Part 1: Loading the Dataset

Initiate the data analysis process by loading the datasets. This step is crucial for setting the stage for all the analysis work that follows.

# Load necessary libraries
suppressPackageStartupMessages(library(tidyverse))

# Set the path to the CSV file
file_path <- "Human Development Index - Full.csv"

# Read the CSV file into a dataframe
hdi_data <- read.csv(file_path, header = TRUE, stringsAsFactors = FALSE)

# Examine the structure of the dataframe
str(hdi_data)

Explanation:

We start by loading the tidyverse library, which is a collection of R packages designed for data science.

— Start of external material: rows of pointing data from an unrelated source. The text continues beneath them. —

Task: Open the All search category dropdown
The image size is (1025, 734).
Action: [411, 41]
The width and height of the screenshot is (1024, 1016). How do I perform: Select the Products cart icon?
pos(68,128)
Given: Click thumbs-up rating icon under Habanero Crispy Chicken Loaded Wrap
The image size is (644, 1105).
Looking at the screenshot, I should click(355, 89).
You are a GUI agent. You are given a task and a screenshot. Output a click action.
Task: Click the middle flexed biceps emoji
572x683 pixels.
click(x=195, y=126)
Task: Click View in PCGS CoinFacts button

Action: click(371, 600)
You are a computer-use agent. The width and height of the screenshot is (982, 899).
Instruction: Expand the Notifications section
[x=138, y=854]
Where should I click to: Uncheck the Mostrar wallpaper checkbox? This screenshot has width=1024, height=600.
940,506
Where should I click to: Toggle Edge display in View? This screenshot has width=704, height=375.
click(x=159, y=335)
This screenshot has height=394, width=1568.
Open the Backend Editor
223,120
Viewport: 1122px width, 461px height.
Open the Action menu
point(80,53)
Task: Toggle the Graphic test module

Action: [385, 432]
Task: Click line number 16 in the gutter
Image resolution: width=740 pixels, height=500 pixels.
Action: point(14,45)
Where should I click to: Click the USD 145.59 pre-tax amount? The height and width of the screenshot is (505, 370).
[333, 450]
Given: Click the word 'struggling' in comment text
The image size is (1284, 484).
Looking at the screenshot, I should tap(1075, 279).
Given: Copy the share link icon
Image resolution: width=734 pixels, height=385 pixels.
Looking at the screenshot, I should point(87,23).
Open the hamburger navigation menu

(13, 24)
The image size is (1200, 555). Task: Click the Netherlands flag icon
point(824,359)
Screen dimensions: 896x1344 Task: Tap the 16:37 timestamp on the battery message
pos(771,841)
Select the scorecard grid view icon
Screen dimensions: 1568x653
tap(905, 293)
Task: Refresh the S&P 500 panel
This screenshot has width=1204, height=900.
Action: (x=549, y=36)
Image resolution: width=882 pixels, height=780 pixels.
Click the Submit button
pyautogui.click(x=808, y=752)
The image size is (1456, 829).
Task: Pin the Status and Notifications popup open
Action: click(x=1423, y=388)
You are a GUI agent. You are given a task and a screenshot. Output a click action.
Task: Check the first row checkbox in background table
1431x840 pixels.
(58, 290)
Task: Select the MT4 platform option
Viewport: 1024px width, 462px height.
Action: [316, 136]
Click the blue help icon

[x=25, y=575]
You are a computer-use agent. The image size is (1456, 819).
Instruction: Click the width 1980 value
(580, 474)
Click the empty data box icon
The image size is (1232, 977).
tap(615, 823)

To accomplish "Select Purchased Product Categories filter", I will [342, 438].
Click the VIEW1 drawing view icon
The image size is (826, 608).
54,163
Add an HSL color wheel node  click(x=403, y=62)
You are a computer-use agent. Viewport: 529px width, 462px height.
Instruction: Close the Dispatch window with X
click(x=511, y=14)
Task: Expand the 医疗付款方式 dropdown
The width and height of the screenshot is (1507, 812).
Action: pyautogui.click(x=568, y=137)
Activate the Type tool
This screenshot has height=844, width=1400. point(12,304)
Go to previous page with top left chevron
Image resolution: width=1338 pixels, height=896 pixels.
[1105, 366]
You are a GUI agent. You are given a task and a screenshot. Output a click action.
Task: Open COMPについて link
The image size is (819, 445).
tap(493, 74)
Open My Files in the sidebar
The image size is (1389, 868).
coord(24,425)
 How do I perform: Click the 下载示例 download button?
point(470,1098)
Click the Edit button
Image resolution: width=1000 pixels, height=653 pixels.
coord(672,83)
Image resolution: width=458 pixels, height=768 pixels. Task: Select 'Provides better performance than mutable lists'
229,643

We then set the path to the CSV file.

The read.csv() function is used to load the data into an R dataframe named hdi_data. We set stringsAsFactors = FALSE to ensure that string data is read in as character types instead of factors, which is usually more convenient for data cleaning.

The str() function provides a detailed structure of the dataframe, including the type of each column and the first few entries.

#Creating Interactive Table
library(DT)
datatable(hdi_data)

Explanation:

We first check if the DT package is installed and install it if it’s not already available.

We load the DT library to use the datatable() function.

The datatable() function creates an interactive table that allows for searching, filtering, and sorting within the R environment, typically within an R Markdown document or a Shiny app.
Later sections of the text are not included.